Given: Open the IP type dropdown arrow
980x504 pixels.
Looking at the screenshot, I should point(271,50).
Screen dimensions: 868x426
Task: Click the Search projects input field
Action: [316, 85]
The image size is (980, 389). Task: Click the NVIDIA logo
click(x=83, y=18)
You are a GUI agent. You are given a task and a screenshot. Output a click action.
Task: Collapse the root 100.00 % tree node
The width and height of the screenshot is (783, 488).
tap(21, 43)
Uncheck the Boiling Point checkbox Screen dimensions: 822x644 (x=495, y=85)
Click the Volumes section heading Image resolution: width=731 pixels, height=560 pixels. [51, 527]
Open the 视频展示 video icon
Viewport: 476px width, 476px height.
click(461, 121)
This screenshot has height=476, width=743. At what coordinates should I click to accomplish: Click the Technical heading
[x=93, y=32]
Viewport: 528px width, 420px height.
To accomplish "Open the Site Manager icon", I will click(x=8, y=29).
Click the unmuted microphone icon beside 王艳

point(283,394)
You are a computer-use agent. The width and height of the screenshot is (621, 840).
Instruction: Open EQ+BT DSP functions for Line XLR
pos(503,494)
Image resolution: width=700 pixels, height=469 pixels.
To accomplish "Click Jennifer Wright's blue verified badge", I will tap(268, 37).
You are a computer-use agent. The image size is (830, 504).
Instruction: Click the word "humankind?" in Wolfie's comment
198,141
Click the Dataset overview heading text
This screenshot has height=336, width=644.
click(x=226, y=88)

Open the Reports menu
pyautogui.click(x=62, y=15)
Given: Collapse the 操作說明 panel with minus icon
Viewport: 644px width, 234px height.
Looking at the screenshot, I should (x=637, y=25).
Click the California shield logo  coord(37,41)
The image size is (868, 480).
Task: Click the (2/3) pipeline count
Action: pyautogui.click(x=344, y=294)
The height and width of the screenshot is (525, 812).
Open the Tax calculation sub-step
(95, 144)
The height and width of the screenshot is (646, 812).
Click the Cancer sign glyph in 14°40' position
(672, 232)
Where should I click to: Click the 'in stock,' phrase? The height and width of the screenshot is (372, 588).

__What the task requires__:
In how many lines of the material does the word "will" occur? Reply with only that number.

__Solution for this task__:
2